**WORK REQUEST:** Output, word for word, every line from the start of the listing down to and including the line that contains "The height and"; include nothing else.

**THE DATA:**
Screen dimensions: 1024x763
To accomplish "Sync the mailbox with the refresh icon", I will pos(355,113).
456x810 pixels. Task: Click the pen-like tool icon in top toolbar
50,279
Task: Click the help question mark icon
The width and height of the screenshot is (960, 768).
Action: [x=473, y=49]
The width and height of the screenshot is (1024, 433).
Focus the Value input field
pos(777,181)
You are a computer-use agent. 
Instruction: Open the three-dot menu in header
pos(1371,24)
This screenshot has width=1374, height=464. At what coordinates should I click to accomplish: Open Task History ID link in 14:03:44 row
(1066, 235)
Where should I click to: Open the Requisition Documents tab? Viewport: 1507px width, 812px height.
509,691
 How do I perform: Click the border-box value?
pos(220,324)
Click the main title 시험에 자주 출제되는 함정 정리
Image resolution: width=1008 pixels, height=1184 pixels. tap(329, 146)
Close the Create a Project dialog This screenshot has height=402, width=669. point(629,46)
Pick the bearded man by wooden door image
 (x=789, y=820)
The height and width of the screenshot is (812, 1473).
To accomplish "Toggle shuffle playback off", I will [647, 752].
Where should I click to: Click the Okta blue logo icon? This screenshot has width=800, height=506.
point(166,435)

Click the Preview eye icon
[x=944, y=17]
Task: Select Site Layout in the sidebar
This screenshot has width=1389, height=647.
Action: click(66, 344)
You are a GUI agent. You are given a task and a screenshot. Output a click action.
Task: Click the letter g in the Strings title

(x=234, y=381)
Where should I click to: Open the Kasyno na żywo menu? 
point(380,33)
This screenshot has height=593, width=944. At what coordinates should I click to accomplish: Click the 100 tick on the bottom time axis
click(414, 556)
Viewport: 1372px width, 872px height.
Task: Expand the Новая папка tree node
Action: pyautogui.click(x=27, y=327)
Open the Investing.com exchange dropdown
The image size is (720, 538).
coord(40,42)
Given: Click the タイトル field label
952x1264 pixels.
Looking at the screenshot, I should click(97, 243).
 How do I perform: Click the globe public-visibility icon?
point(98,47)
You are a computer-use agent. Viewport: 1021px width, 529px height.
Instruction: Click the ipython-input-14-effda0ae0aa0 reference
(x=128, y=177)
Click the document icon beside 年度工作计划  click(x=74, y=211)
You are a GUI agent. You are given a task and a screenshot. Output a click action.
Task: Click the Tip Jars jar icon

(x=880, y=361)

**EXERCISE RESPONSE:**
Screen dimensions: 1024x763
To accomplish "Sync the mailbox with the refresh icon", I will pos(355,113).
456x810 pixels. Task: Click the pen-like tool icon in top toolbar
50,279
Task: Click the help question mark icon
The width and height of the screenshot is (960, 768).
Action: [x=473, y=49]
The width and height of the screenshot is (1024, 433).
Focus the Value input field
pos(777,181)
You are a computer-use agent. 
Instruction: Open the three-dot menu in header
pos(1371,24)
This screenshot has width=1374, height=464. At what coordinates should I click to accomplish: Open Task History ID link in 14:03:44 row
(1066, 235)
Where should I click to: Open the Requisition Documents tab? Viewport: 1507px width, 812px height.
509,691
 How do I perform: Click the border-box value?
pos(220,324)
Click the main title 시험에 자주 출제되는 함정 정리
Image resolution: width=1008 pixels, height=1184 pixels. tap(329, 146)
Close the Create a Project dialog This screenshot has height=402, width=669. point(629,46)
Pick the bearded man by wooden door image
 (x=789, y=820)
The height and width of the screenshot is (812, 1473).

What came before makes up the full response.